* Reading text
########
[AF:]
> It is the wording in your posts that adds to the confusion.
My fundamental point is, has been, and continues to be that whenever 
people use the more general word "code point" instead of the more 
appropriate "scalar value", that will "add to the confusion". If you 
make the presupposition <http://en.wikipedia.org/wiki/Presupposition> 
that your sequence of "code points" or "scalar values" contains no 
surrogate values, then, yes, this will be
> [DE:] truly a distinction without a difference
but if you're using these word without an explicitly stated 
presupposition, then one will assume that when you mean "code point" you 
do (surprise, surprise) actually mean "code point", which /according to 
the official definitions/ will include "surrogate code points". I 
mentioned this a while ago in a question about ICU, and KenW replied 
that the real world contains bad data. I also think that this
> [DE:] it is very unlikely that Twitter and others are storing and interchanging loose surrogates
is incorrect. Not sure whether the Twitter hack I linked to made use of 
/loose/ surrogates, but it was based on encoding and storing surrogates.
########
* Data lines
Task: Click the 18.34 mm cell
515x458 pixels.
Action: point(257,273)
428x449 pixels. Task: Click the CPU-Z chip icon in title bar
########
* The tasks
[1] For the post above about code points and scalar values, mark each statement as yes or no, and quote the exact words from the post that settle it. (a) The writer says that using "code point" instead of "scalar value" adds to the confusion. (b) KenW replied that the real world contains bad data. (c) The writer is certain that the Twitter hack used loose surrogates.
[2] Carry on the post about code points and surrogates from its last sentence, in the same voice.

* Answers per task
[1]
(a) Yes: 'whenever people use the more general word "code point" instead of the more appropriate "scalar value", that will "add to the confusion"'
(b) Yes: "KenW replied that the real world contains bad data"
(c) No: "Not sure whether the Twitter hack I linked to made use of /loose/ surrogates"

[2]
[AF:]
> [some paragraphs terminating in:]
> Some people writing end user materials may have shown terminological 
> muddle
Sorry to say, but that's apparently the way Twitter misconstrued it. The 
alternative to a characterization of the way they've interpreted the 
word "code point" (which is rather un-crazy, but then you're minimizing 
in your email the extent to which such interpretations or 
"mis"construals exist online) is to say that Twitter has been, for a 
long time, /blatantly/ wrong in their official attempt at clarifying the 
details of the distinguishing feature of their product, after having the 
product out for an even longer time.
 From time to time I will encounter products that appear to handle 
Unicode but whose string handling gets deeply confused once you 
enter/paste anything beyond the BMP; you can blame this on confusing 
"code point" with "code unit" instead, but if the first word didn't 
exist (because it shouldn't), there would be no confusion.
This qualification
> [AF:] by those who have the requisite technical background
of this statement
> [AF:] to insinuate that the definitions are widely confused
of course makes it true. As long as "high-surrogate code point" and 
"low-surrogate code point" aren't officially deprecated, confusion will 
persist. They should be deprecated, because, /as you say/:
> [AF:] Once you add the UTF-prefix, you are, by force, speaking of code 
> units.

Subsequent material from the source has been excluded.